Skiing Performance Warm-Up
Increasingly, specific sports are blamed for injuries when those sports may actually be helping the athlete postpone an ailment for weeks, months or years. These exercises are designed to help problem areas in your sport so you can have less pain and boost your performance.
1. These stretches are not designed to be medical advice. First consult a medical professional to ensure you don’t have an issue that requires medical attention (ie. break, infection, tumor, tear or organ involvement.)
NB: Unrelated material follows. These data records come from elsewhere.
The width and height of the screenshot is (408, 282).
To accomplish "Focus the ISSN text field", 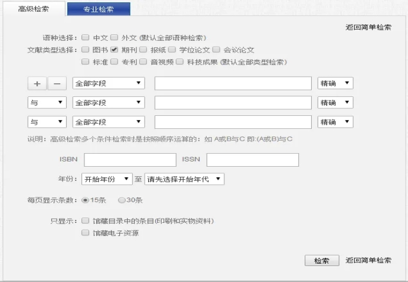I will 252,160.
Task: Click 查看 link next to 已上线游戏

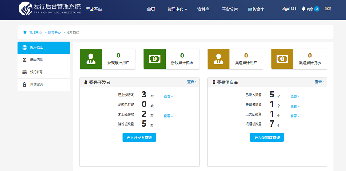Action: (x=168, y=97)
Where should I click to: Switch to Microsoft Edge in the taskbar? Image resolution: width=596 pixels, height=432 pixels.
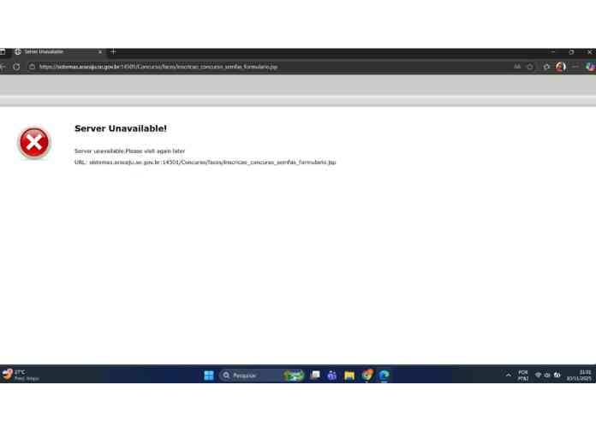(x=384, y=375)
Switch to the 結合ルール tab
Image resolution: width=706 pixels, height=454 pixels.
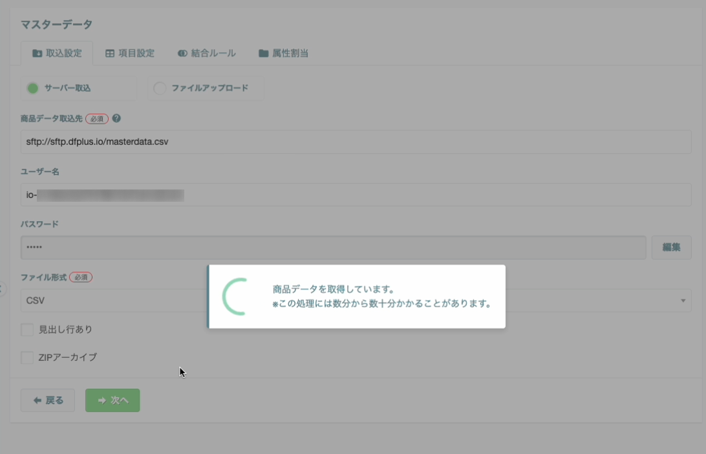pyautogui.click(x=206, y=54)
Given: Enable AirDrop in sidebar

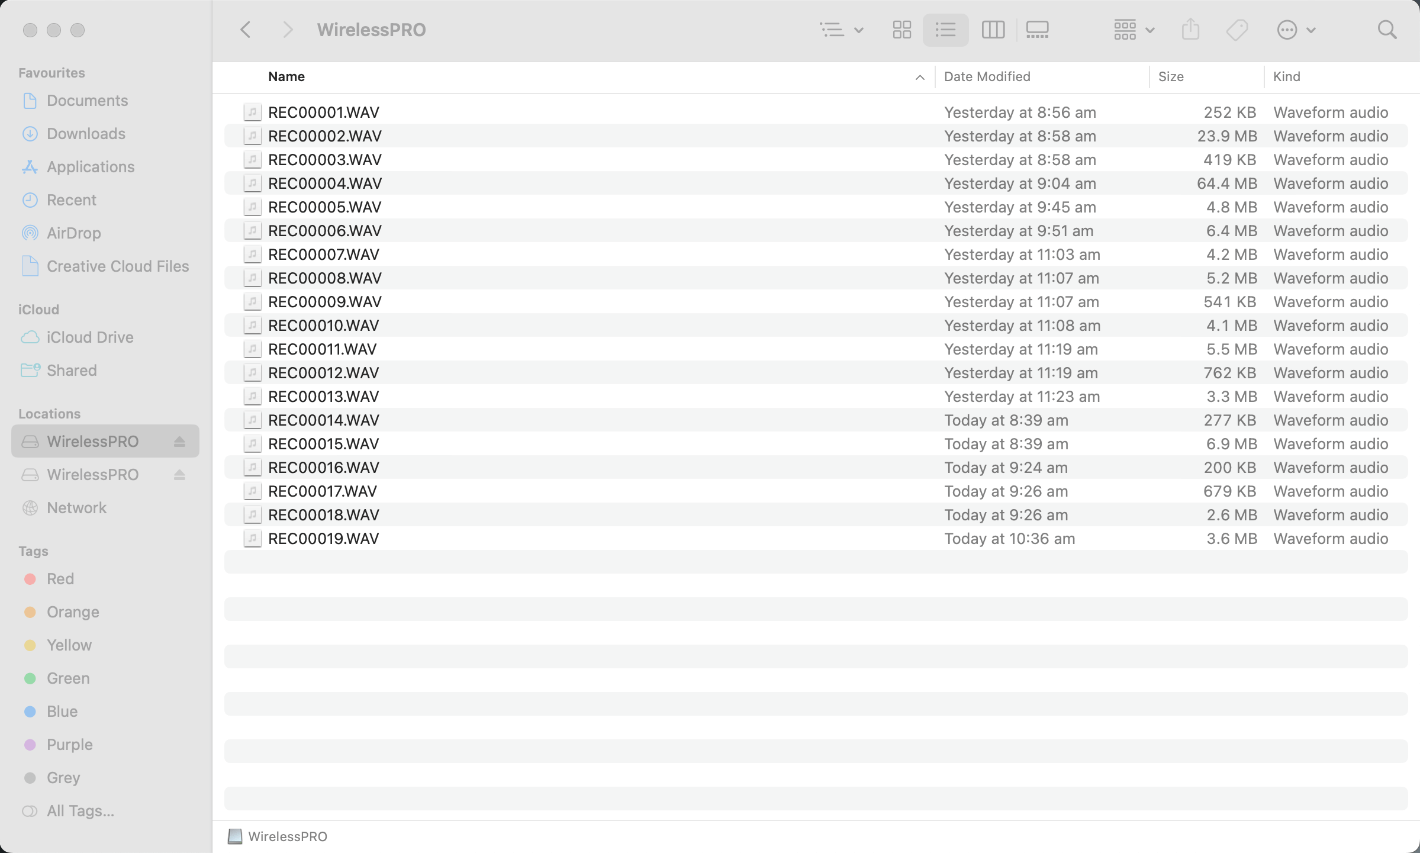Looking at the screenshot, I should (73, 232).
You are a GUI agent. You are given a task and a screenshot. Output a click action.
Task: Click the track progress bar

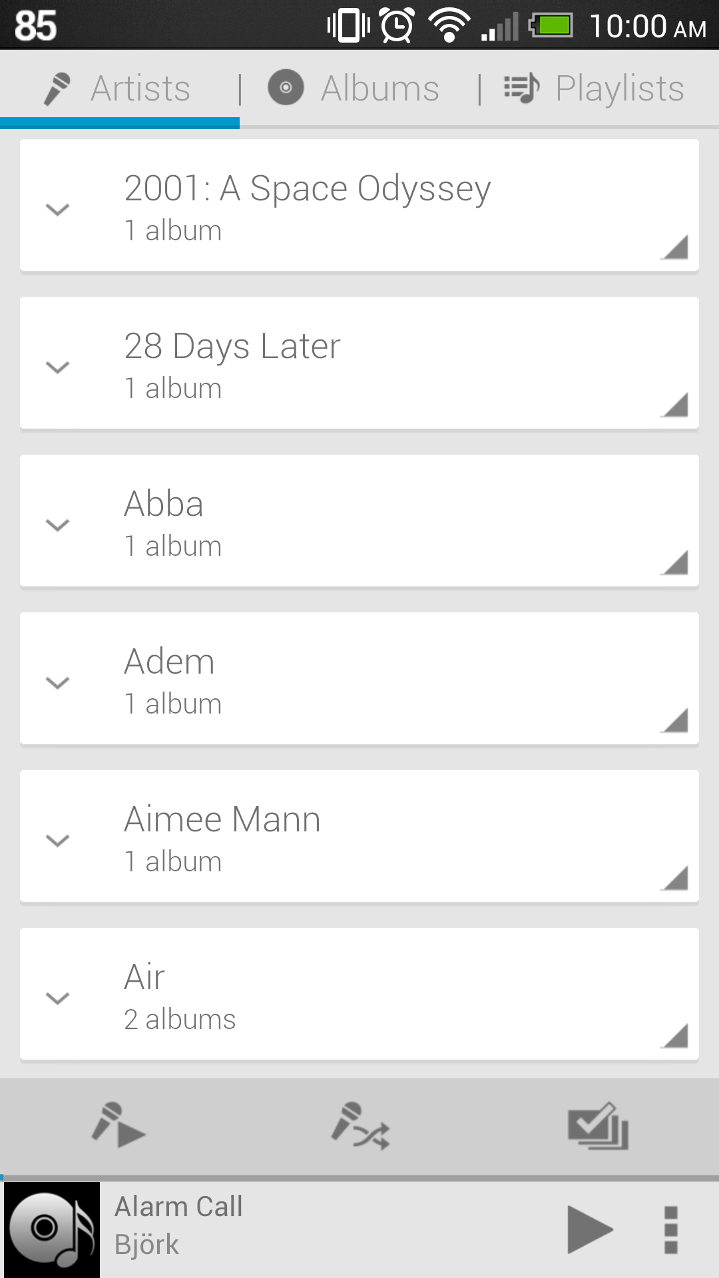(x=360, y=1177)
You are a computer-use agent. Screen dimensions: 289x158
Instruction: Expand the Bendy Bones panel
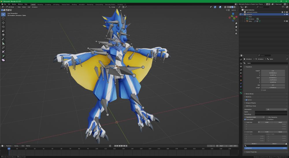pyautogui.click(x=250, y=94)

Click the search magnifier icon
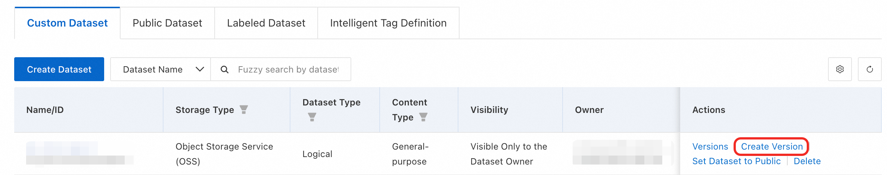click(224, 70)
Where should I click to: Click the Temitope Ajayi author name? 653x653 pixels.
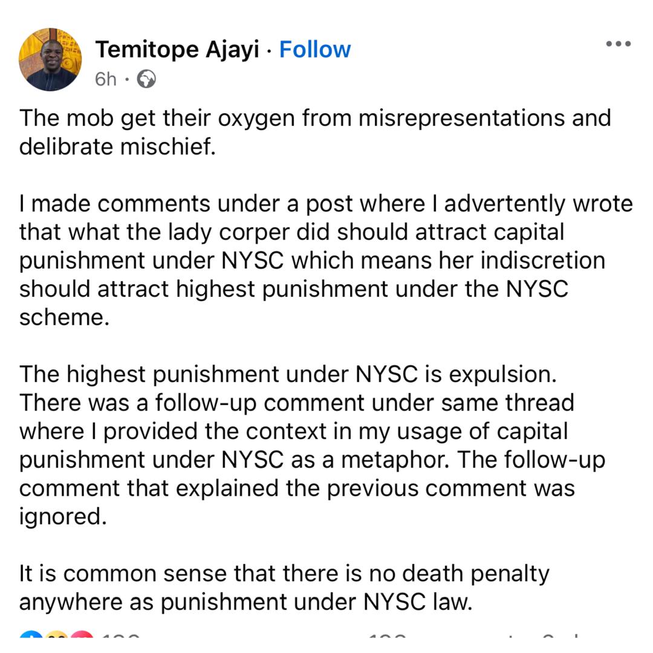click(177, 49)
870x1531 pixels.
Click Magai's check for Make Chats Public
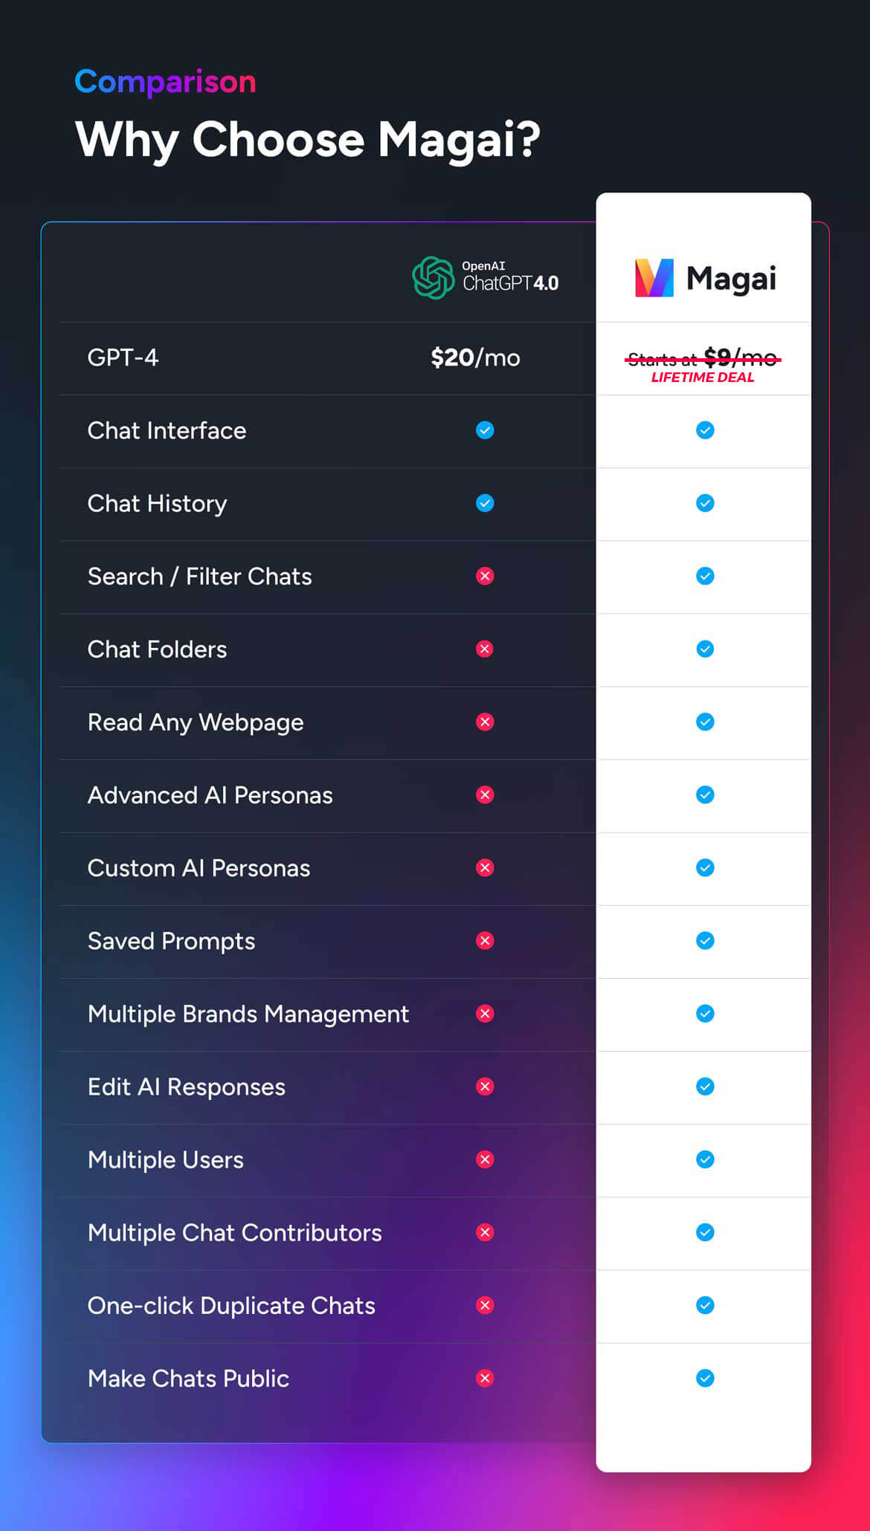[x=705, y=1379]
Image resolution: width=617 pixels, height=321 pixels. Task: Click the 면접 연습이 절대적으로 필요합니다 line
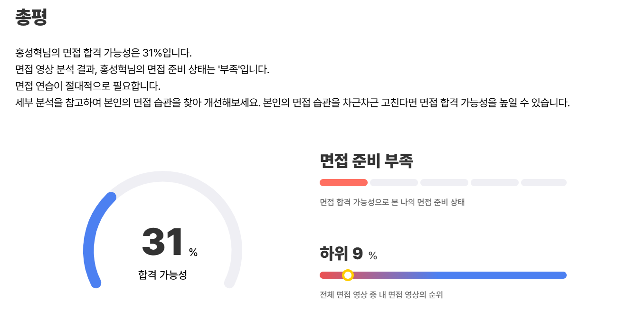coord(88,86)
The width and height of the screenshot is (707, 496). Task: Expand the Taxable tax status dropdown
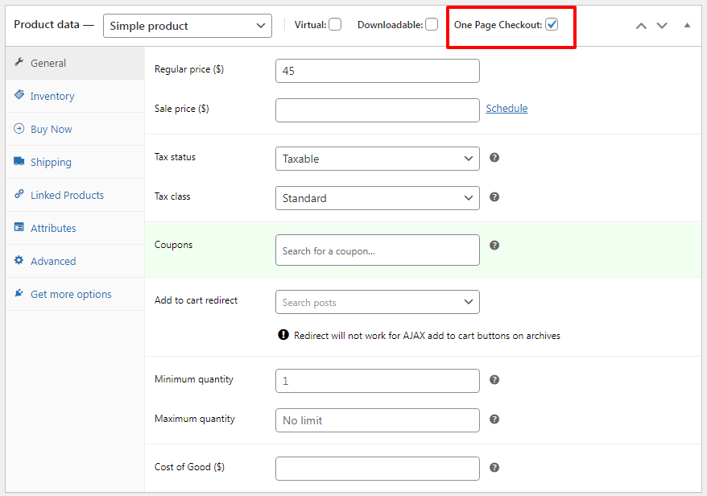point(378,159)
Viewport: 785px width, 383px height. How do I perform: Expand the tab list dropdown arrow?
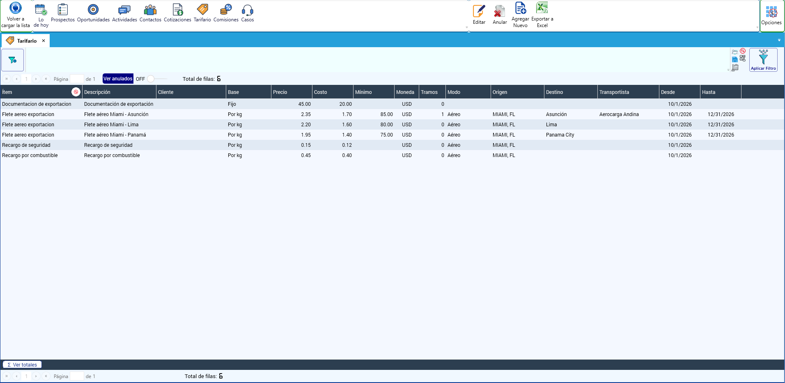[779, 40]
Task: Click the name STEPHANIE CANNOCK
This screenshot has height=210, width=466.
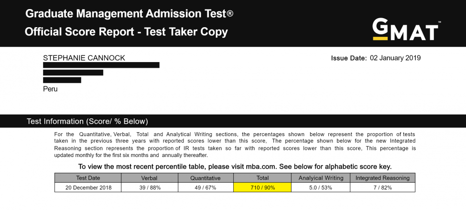Action: click(x=84, y=58)
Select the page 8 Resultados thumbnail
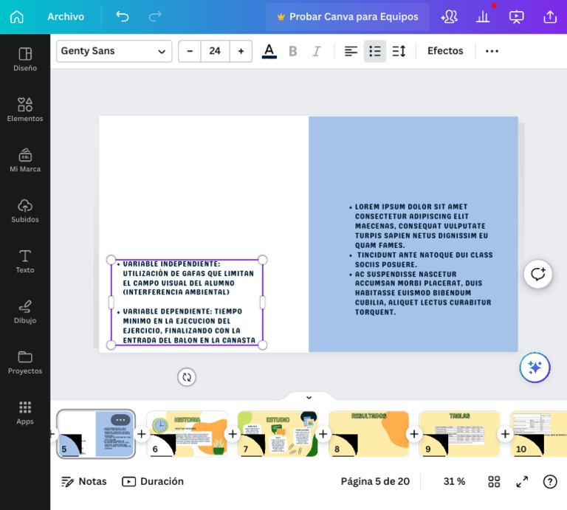 tap(369, 433)
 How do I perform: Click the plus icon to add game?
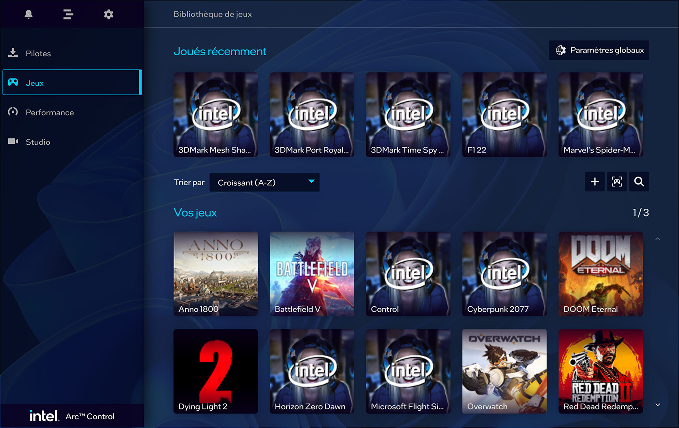(595, 181)
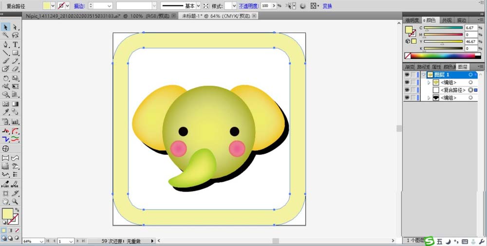This screenshot has width=487, height=246.
Task: Expand the first 编组 group
Action: [429, 83]
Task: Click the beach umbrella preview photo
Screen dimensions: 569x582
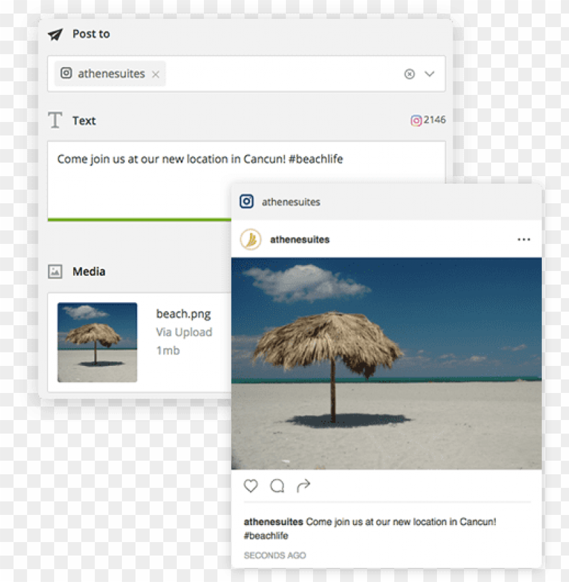Action: pyautogui.click(x=386, y=364)
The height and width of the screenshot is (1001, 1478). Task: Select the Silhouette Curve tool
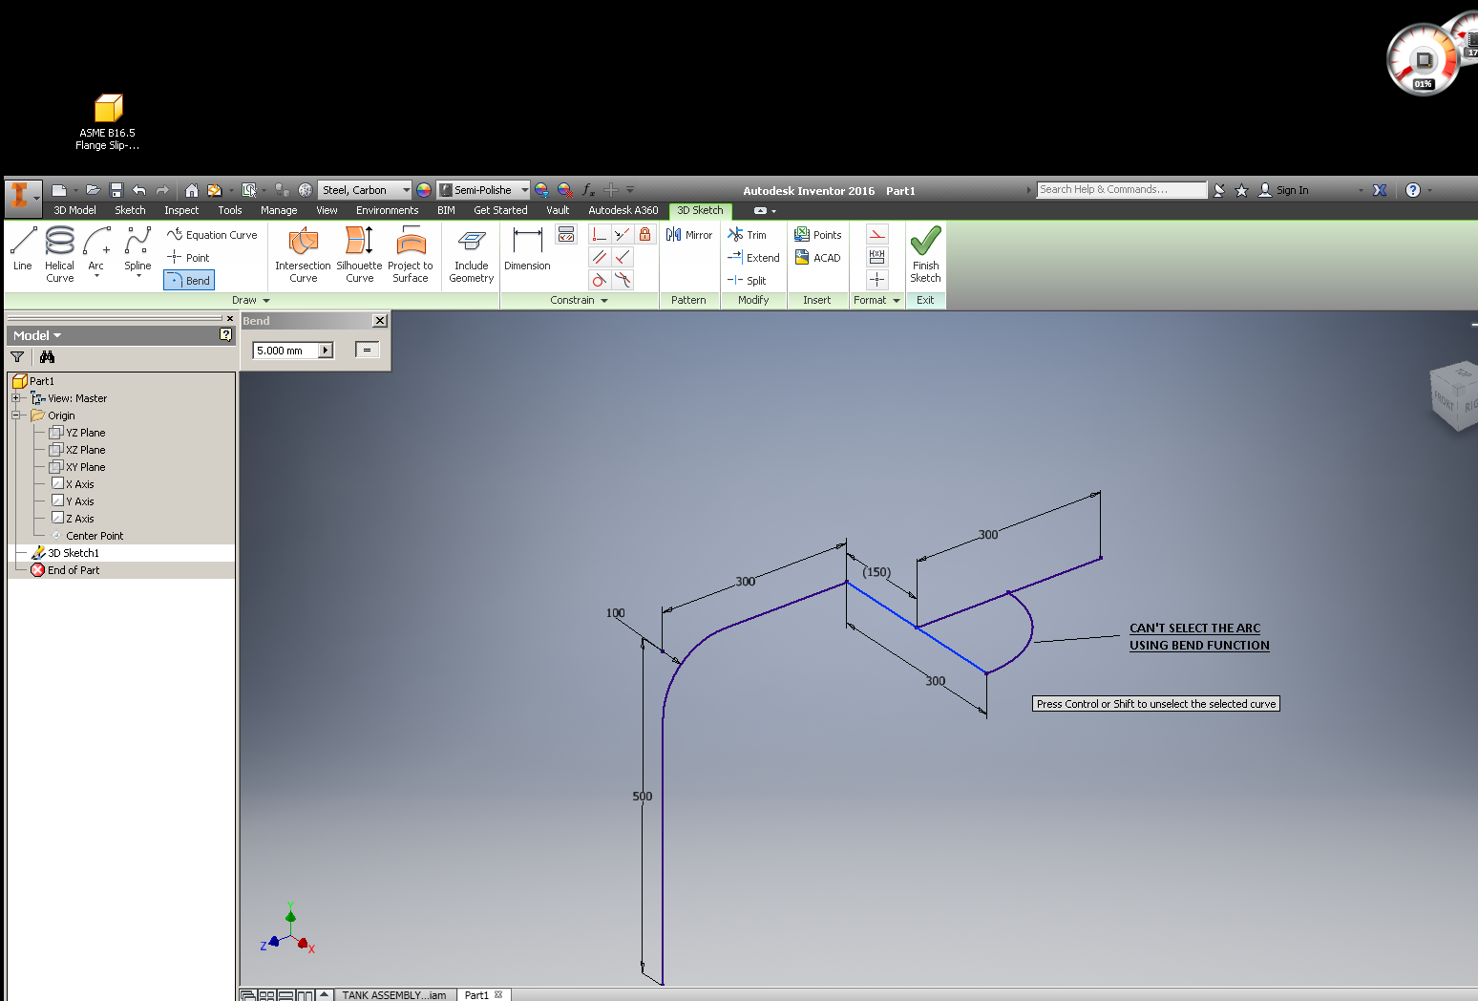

2. If any of the stretches cause pain, stop doing it and move on to the next one.
Do These - Takes 3 Mins
HOW: SQUEEZE BUTTOCKS TOGETHER USING BUTT MUSCLES, NOT THIGHS OR ABS. DO A SET WITH FEET STRAIGHT, THEN WITH FEET DUCK-TOED OUTWARD. THEN WITH FEET PIGEON-TOED INWARD. THEN WITH FEET IN LINE.
HOW: HOLD ON TO WALL OR COUNTER AS YOU RAISE YOUR HEELS OFF THE GROUND USING THREE ANGLES. FIRST, TOES POINT FORWARD. THEN TOES POINT INWARD. THEN POINT TOES OUTWARD.
HOW: REACH YOUR LEG BACKWARD TO REST THE TOP OF ONE FOOT ON THE LEDGE OF A CHAIR, BED, COUNTER OR IN YOUR HAND. FEEL STRETCH IN THE FRONT OF YOUR THIGH AND INTO YOUR FRONT HIP. HOLD POSITION.
HOW: WITH STRAIGHT ARMS, HINGE AT YOUR HIPS, PRESSING BELLY TOWARD THE GROUND SO AS TO CREATE A TABLETOP WITH YOUR BACK. NOW WITH VARIOUS FOOT POSITIONS, FIRST PIGEON-TOED, HOLD POSITION. THEN DUCK-TOED. THEN FEET LINED UP.
HOW: LINE LEFT FOOT IN FRONT OF RIGHT. WITH BENT KNEES, TOUCH THE FLOOR OR HOLD ONTO COUNTERTOP. NOW STRAIGHTEN THE LEGS TO FEEL STRETCH ON THE BACK OF LEGS. HOLD POSITION. THEN REPEAT WITH RIGHT FOOT IN FRONT OF LEFT.